What's happening in this experiment is consistent with other reports finding nuclear transformations under proposed cold fusion conditions. That is, low levels of unstable nucleotides, we can hypothesize, are being created and released from the electrode in the emitted gas, these then decay and generate the tracks found on the CR-39 suspended in the emitted gases. --Abd (talk) 17:56, 1 March 2009 (UTC)[reply]

Proposal: The Title is Cold Fusion

The article is titled "Cold Fusion" not "Origins and Debates Over CF".

However, the lead of this article (today) is dedicated to the debate over the original claims (SP and MF), and the conflict.
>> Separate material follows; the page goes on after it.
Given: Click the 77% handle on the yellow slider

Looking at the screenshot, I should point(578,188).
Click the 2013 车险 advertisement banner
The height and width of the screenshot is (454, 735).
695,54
Note these words in the initial three initial paragraphs:

1) ... SP and MF 2) ... made headlines 3) ... enthusiasm turned to skepticism

I propose instead that the scientific processes, in simple terms, should dominate the article, dominate the introduction.
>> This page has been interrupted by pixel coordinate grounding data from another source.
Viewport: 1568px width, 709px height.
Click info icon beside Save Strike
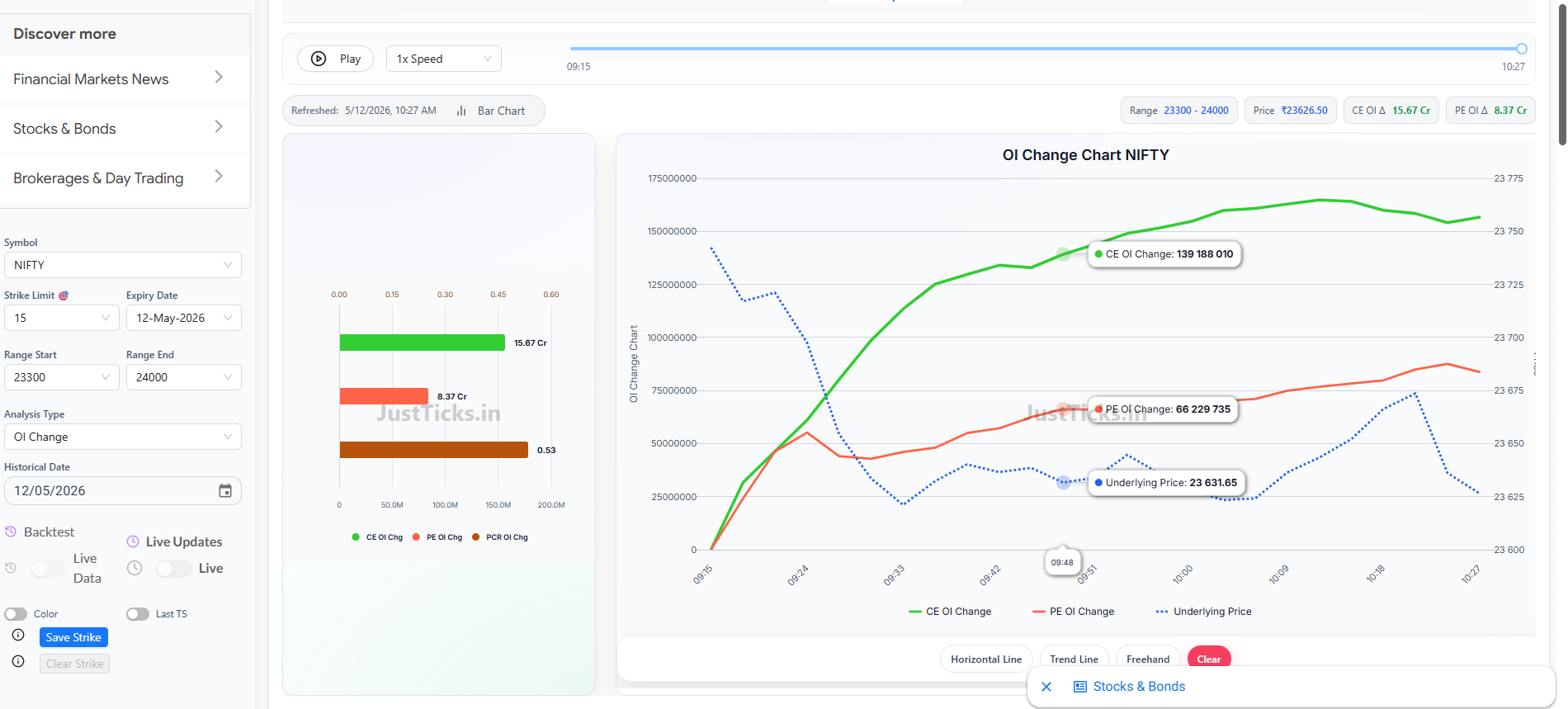(x=18, y=635)
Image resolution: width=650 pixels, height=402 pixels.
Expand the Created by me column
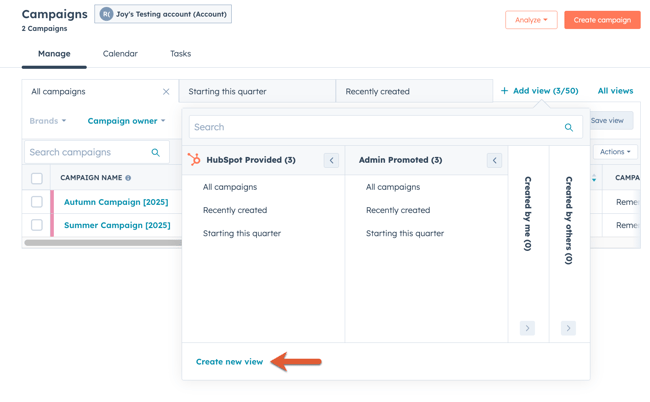pyautogui.click(x=527, y=328)
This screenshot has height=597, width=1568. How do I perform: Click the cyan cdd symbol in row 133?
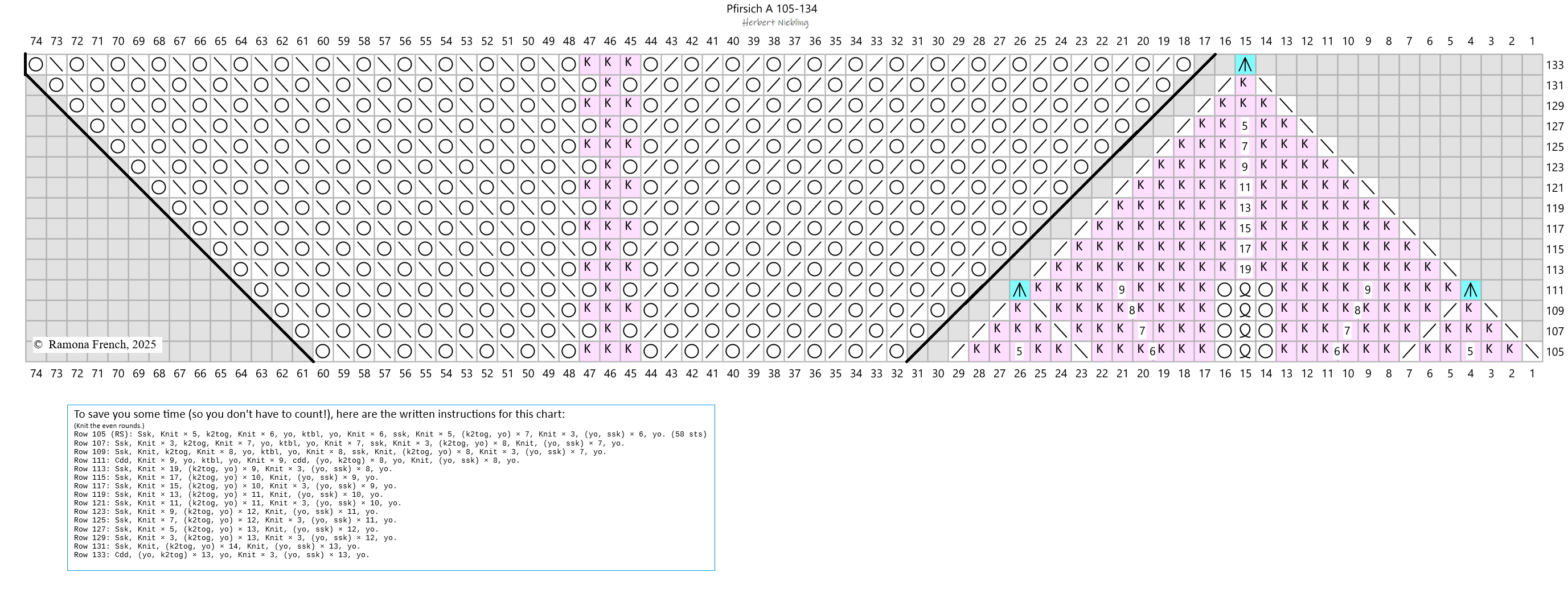click(x=1245, y=64)
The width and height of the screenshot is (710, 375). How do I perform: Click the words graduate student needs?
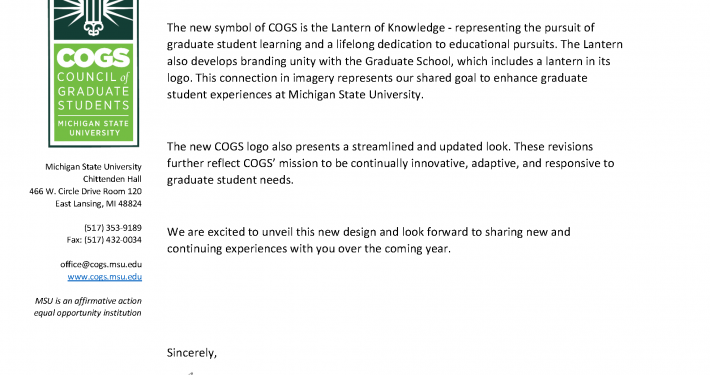230,180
What does the term refer to?

It seems safe now to suggest he term "cold fusion" has an identifiable meaning, and that is in relation to certain 'experimental processes', ones that have varied results: some positive, some not. This is primary.

Then, other themes are secondary: 1) theories about how the results are alleged to be possible 2) there are many many theories, apparently not settled

Then, it is tertiary: 1) whether the results are possible 2) the findings were argued by some to be impossible 3) are the rejections of cold fusion supported by peered published evaluations of each experiment claiming positive results?

And 4) some of the debate is the normal tension in science between theory and discovery 5) some of the debate was highly emotionalized involving science politics

I acknowledge that the highly acrimonious political origins of cold fusion is a 'reality' that can be defended as 'relevant'. However, those origins do not *entail (define) what cold fusion *is today.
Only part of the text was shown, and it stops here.